Reproduce every line of the listing below word for word, from start to finish.

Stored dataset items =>
• • • • • • •
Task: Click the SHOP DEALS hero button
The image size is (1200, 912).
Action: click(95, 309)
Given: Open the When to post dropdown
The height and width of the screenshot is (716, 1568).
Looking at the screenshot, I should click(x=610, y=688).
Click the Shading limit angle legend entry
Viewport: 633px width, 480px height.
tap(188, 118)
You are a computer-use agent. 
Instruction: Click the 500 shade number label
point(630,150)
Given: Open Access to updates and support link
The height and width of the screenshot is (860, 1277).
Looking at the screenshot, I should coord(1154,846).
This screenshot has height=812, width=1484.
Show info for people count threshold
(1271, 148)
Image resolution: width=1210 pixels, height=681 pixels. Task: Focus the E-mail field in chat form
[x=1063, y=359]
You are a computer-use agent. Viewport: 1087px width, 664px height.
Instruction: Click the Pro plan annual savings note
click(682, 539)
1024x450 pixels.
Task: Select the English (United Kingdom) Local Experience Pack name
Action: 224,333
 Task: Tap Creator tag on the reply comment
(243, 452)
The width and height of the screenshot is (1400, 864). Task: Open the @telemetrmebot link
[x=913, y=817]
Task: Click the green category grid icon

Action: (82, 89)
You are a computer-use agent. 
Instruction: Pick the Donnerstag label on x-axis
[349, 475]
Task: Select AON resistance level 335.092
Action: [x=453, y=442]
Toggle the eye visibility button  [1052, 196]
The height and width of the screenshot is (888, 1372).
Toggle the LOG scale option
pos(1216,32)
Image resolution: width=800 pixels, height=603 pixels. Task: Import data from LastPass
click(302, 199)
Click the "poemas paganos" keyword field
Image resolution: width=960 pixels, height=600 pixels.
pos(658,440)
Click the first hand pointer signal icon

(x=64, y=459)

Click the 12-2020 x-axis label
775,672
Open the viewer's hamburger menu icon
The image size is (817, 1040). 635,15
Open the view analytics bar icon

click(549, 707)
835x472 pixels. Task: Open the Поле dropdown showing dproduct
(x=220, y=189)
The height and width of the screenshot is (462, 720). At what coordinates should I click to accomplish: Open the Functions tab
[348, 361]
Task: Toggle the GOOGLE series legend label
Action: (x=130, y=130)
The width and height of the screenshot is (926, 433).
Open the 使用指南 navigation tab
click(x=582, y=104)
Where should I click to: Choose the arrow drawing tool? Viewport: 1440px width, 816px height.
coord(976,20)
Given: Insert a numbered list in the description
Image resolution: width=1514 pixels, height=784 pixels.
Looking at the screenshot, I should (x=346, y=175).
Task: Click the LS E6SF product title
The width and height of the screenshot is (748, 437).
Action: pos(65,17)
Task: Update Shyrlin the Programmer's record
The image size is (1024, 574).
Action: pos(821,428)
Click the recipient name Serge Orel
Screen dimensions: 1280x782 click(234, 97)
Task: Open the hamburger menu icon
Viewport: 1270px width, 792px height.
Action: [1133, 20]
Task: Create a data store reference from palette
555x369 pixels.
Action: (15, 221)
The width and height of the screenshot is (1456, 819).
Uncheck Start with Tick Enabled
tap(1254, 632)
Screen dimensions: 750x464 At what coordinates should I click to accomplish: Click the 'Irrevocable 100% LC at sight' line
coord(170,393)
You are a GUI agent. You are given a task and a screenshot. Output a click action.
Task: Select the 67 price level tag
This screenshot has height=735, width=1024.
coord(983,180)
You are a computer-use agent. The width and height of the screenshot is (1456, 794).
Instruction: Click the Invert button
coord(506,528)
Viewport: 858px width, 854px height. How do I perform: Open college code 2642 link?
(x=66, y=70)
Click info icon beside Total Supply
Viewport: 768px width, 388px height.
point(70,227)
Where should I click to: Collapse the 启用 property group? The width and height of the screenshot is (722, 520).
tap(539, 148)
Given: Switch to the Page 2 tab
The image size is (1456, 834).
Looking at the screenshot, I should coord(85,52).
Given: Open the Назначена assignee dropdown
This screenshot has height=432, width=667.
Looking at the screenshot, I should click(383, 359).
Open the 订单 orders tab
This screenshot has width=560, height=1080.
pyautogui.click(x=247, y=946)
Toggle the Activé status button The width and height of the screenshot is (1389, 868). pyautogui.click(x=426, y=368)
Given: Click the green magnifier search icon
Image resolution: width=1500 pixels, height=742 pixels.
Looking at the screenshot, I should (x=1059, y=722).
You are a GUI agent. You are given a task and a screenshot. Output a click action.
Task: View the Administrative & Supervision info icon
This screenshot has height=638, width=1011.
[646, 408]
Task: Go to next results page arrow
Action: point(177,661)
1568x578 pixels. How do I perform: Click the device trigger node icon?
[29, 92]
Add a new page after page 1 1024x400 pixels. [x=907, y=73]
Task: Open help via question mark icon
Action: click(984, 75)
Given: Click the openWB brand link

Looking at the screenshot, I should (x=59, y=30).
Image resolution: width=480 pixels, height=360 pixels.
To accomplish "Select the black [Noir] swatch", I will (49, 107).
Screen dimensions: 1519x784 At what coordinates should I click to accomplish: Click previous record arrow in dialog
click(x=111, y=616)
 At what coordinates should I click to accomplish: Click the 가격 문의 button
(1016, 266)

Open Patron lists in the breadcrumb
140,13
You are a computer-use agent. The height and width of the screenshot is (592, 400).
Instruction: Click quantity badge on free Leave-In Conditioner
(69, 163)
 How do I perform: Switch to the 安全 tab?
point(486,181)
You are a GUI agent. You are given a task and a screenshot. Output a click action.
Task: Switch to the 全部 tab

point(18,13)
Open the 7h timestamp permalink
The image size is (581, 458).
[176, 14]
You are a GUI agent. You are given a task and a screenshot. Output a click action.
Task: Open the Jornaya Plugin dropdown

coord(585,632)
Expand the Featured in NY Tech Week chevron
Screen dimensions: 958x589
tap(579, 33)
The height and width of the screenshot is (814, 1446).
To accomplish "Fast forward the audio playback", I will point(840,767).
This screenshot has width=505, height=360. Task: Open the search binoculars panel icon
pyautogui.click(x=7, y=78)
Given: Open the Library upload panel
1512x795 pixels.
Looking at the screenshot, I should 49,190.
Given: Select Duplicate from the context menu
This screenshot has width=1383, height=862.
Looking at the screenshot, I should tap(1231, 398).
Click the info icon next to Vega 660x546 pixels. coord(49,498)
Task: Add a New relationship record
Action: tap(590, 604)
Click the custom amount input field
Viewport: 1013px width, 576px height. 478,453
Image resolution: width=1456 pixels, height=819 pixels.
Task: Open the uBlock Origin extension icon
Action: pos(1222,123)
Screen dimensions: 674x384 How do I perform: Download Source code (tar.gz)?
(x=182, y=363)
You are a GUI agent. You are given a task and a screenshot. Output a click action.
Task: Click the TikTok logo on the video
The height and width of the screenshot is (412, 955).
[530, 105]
• • • • • • •
Answer for this exercise =>
Task: Click the SHOP DEALS hero button
The image size is (1200, 912).
Action: click(95, 309)
Given: Open the When to post dropdown
The height and width of the screenshot is (716, 1568).
Looking at the screenshot, I should click(x=610, y=688).
Click the Shading limit angle legend entry
Viewport: 633px width, 480px height.
tap(188, 118)
You are a computer-use agent. 
Instruction: Click the 500 shade number label
point(630,150)
Given: Open Access to updates and support link
The height and width of the screenshot is (860, 1277).
Looking at the screenshot, I should coord(1154,846).
This screenshot has height=812, width=1484.
Show info for people count threshold
(1271, 148)
Image resolution: width=1210 pixels, height=681 pixels. Task: Focus the E-mail field in chat form
[x=1063, y=359]
You are a computer-use agent. Viewport: 1087px width, 664px height.
Instruction: Click the Pro plan annual savings note
click(682, 539)
1024x450 pixels.
Task: Select the English (United Kingdom) Local Experience Pack name
Action: 224,333
 Task: Tap Creator tag on the reply comment
(243, 452)
The width and height of the screenshot is (1400, 864). Task: Open the @telemetrmebot link
[x=913, y=817]
Task: Click the green category grid icon

Action: (82, 89)
You are a computer-use agent. 
Instruction: Pick the Donnerstag label on x-axis
[349, 475]
Task: Select AON resistance level 335.092
Action: [x=453, y=442]
Toggle the eye visibility button  [1052, 196]
The height and width of the screenshot is (888, 1372).
Toggle the LOG scale option
pos(1216,32)
Image resolution: width=800 pixels, height=603 pixels. Task: Import data from LastPass
click(302, 199)
Click the "poemas paganos" keyword field
Image resolution: width=960 pixels, height=600 pixels.
pos(658,440)
Click the first hand pointer signal icon

(x=64, y=459)

Click the 12-2020 x-axis label
775,672
Open the viewer's hamburger menu icon
The image size is (817, 1040). 635,15
Open the view analytics bar icon

click(549, 707)
835x472 pixels. Task: Open the Поле dropdown showing dproduct
(x=220, y=189)
The height and width of the screenshot is (462, 720). At what coordinates should I click to accomplish: Open the Functions tab
[348, 361]
Task: Toggle the GOOGLE series legend label
Action: (x=130, y=130)
The width and height of the screenshot is (926, 433).
Open the 使用指南 navigation tab
click(x=582, y=104)
Where should I click to: Choose the arrow drawing tool? Viewport: 1440px width, 816px height.
coord(976,20)
Given: Insert a numbered list in the description
Image resolution: width=1514 pixels, height=784 pixels.
Looking at the screenshot, I should (x=346, y=175).
Task: Click the LS E6SF product title
The width and height of the screenshot is (748, 437).
Action: pos(65,17)
Task: Update Shyrlin the Programmer's record
The image size is (1024, 574).
Action: pos(821,428)
Click the recipient name Serge Orel
Screen dimensions: 1280x782 click(234, 97)
Task: Open the hamburger menu icon
Viewport: 1270px width, 792px height.
Action: [1133, 20]
Task: Create a data store reference from palette
555x369 pixels.
Action: (15, 221)
The width and height of the screenshot is (1456, 819).
Uncheck Start with Tick Enabled
tap(1254, 632)
Screen dimensions: 750x464 At what coordinates should I click to accomplish: Click the 'Irrevocable 100% LC at sight' line
coord(170,393)
You are a GUI agent. You are given a task and a screenshot. Output a click action.
Task: Select the 67 price level tag
This screenshot has height=735, width=1024.
coord(983,180)
You are a computer-use agent. The width and height of the screenshot is (1456, 794).
Instruction: Click the Invert button
coord(506,528)
Viewport: 858px width, 854px height. How do I perform: Open college code 2642 link?
(x=66, y=70)
Click info icon beside Total Supply
Viewport: 768px width, 388px height.
point(70,227)
Where should I click to: Collapse the 启用 property group? The width and height of the screenshot is (722, 520).
tap(539, 148)
Given: Switch to the Page 2 tab
The image size is (1456, 834).
Looking at the screenshot, I should coord(85,52).
Given: Open the Назначена assignee dropdown
This screenshot has height=432, width=667.
Looking at the screenshot, I should click(383, 359).
Open the 订单 orders tab
This screenshot has width=560, height=1080.
pyautogui.click(x=247, y=946)
Toggle the Activé status button The width and height of the screenshot is (1389, 868). pyautogui.click(x=426, y=368)
Given: Click the green magnifier search icon
Image resolution: width=1500 pixels, height=742 pixels.
Looking at the screenshot, I should (x=1059, y=722).
You are a GUI agent. You are given a task and a screenshot. Output a click action.
Task: View the Administrative & Supervision info icon
This screenshot has height=638, width=1011.
[646, 408]
Task: Go to next results page arrow
Action: point(177,661)
1568x578 pixels. How do I perform: Click the device trigger node icon?
[29, 92]
Add a new page after page 1 1024x400 pixels. [x=907, y=73]
Task: Open help via question mark icon
Action: click(984, 75)
Given: Click the openWB brand link

Looking at the screenshot, I should (x=59, y=30).
Image resolution: width=480 pixels, height=360 pixels.
To accomplish "Select the black [Noir] swatch", I will (49, 107).
Screen dimensions: 1519x784 At what coordinates should I click to accomplish: Click previous record arrow in dialog
click(x=111, y=616)
 At what coordinates should I click to accomplish: Click the 가격 문의 button
(1016, 266)

Open Patron lists in the breadcrumb
140,13
You are a computer-use agent. The height and width of the screenshot is (592, 400).
Instruction: Click quantity badge on free Leave-In Conditioner
(69, 163)
 How do I perform: Switch to the 安全 tab?
point(486,181)
You are a GUI agent. You are given a task and a screenshot. Output a click action.
Task: Switch to the 全部 tab

point(18,13)
Open the 7h timestamp permalink
The image size is (581, 458).
[176, 14]
You are a GUI agent. You are given a task and a screenshot. Output a click action.
Task: Open the Jornaya Plugin dropdown

coord(585,632)
Expand the Featured in NY Tech Week chevron
Screen dimensions: 958x589
tap(579, 33)
The height and width of the screenshot is (814, 1446).
To accomplish "Fast forward the audio playback", I will point(840,767).
This screenshot has width=505, height=360. Task: Open the search binoculars panel icon
pyautogui.click(x=7, y=78)
Given: Open the Library upload panel
1512x795 pixels.
Looking at the screenshot, I should 49,190.
Given: Select Duplicate from the context menu
This screenshot has width=1383, height=862.
Looking at the screenshot, I should tap(1231, 398).
Click the info icon next to Vega 660x546 pixels. coord(49,498)
Task: Add a New relationship record
Action: tap(590, 604)
Click the custom amount input field
Viewport: 1013px width, 576px height. 478,453
Image resolution: width=1456 pixels, height=819 pixels.
Task: Open the uBlock Origin extension icon
Action: pos(1222,123)
Screen dimensions: 674x384 How do I perform: Download Source code (tar.gz)?
(x=182, y=363)
You are a GUI agent. You are given a task and a screenshot. Output a click action.
Task: Click the TikTok logo on the video
The height and width of the screenshot is (412, 955).
[530, 105]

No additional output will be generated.